··· Material shown

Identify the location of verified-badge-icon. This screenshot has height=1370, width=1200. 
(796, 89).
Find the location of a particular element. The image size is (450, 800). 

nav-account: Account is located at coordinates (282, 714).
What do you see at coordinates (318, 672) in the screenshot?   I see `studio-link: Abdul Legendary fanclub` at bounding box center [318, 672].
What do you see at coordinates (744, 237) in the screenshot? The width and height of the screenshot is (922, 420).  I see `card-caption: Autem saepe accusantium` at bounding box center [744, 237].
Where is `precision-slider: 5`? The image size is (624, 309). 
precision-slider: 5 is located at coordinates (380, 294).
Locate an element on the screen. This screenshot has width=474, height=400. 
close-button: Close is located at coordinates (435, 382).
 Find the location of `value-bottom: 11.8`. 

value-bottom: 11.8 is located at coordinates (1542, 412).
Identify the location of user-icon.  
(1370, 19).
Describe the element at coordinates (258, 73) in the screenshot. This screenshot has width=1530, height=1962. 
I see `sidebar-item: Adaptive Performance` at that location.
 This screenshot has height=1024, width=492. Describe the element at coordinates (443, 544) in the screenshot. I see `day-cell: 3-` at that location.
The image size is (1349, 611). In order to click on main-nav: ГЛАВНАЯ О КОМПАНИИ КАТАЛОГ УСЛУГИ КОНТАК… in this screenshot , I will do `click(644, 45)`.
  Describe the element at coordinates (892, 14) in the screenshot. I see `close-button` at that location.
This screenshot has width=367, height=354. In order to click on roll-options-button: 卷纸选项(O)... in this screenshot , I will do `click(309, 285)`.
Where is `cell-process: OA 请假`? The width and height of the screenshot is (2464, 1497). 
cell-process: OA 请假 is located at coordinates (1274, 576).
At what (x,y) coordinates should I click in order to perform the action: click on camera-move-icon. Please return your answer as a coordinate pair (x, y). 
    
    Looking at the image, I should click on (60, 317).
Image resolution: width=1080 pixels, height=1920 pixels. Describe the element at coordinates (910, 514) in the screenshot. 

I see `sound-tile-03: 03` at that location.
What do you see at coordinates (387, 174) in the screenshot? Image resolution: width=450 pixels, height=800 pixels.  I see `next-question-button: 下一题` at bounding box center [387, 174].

······

- **Task directions**
Print the records exactly as they appear, everything from the line containing "Find the location of a" down to the line containing "(1370, 19).", with both of those lines included.

- **Answer box**
Find the location of a particular element. The image size is (450, 800). 

nav-account: Account is located at coordinates (282, 714).
What do you see at coordinates (318, 672) in the screenshot?   I see `studio-link: Abdul Legendary fanclub` at bounding box center [318, 672].
What do you see at coordinates (744, 237) in the screenshot? The width and height of the screenshot is (922, 420).  I see `card-caption: Autem saepe accusantium` at bounding box center [744, 237].
Where is `precision-slider: 5`? The image size is (624, 309). 
precision-slider: 5 is located at coordinates (380, 294).
Locate an element on the screen. This screenshot has width=474, height=400. 
close-button: Close is located at coordinates (435, 382).
 Find the location of `value-bottom: 11.8`. 

value-bottom: 11.8 is located at coordinates (1542, 412).
Identify the location of user-icon.  
(1370, 19).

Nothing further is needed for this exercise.